__EXERCISE BRIEF__
Treat the line containing "Viewport: 960px width, 540px height." as the first line of the answer and the last line of the data as its final line, reproducing every line between exactly.

Saved entries:

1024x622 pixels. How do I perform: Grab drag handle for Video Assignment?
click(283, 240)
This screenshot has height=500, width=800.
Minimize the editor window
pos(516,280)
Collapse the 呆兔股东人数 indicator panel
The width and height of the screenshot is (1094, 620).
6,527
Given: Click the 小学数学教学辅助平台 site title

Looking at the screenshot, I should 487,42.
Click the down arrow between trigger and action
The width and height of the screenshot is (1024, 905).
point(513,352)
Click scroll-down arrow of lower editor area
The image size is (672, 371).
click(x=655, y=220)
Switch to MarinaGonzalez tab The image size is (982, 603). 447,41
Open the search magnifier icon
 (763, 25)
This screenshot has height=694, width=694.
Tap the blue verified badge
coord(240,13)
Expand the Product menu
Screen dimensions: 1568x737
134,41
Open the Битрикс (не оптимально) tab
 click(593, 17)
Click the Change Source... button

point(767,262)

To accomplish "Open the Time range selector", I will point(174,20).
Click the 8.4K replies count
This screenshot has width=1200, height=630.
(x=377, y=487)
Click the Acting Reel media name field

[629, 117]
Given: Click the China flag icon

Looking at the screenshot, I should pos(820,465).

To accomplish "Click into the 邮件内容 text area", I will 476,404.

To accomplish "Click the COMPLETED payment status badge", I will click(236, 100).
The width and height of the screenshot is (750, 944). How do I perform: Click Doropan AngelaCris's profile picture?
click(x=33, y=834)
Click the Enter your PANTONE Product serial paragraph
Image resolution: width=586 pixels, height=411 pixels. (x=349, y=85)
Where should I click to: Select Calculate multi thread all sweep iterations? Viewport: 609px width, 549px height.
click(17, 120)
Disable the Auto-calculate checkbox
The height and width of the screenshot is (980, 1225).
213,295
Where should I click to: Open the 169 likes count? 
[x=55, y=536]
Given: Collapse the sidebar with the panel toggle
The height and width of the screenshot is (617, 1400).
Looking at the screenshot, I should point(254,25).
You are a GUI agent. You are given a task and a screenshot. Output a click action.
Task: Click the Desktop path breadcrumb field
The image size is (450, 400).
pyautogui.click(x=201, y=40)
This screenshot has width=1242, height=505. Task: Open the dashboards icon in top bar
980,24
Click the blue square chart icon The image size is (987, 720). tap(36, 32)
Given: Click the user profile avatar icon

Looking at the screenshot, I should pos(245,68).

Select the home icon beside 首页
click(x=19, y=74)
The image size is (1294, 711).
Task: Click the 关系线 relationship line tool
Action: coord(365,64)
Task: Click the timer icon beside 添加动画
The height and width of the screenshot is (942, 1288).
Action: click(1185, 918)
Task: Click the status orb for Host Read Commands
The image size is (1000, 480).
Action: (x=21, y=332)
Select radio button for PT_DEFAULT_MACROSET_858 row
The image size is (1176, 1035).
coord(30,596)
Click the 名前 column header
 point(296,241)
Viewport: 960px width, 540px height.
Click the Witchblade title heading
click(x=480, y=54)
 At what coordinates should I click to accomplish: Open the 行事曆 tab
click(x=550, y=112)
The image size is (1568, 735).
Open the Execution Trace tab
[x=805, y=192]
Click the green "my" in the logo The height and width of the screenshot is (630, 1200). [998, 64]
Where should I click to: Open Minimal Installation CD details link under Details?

__ANSWER TO THE PROBLEM__
Viewport: 960px width, 540px height.
Click the Witchblade title heading
click(x=480, y=54)
 At what coordinates should I click to accomplish: Open the 行事曆 tab
click(x=550, y=112)
The image size is (1568, 735).
Open the Execution Trace tab
[x=805, y=192]
Click the green "my" in the logo The height and width of the screenshot is (630, 1200). [998, 64]
Where should I click to: Open Minimal Installation CD details link under Details?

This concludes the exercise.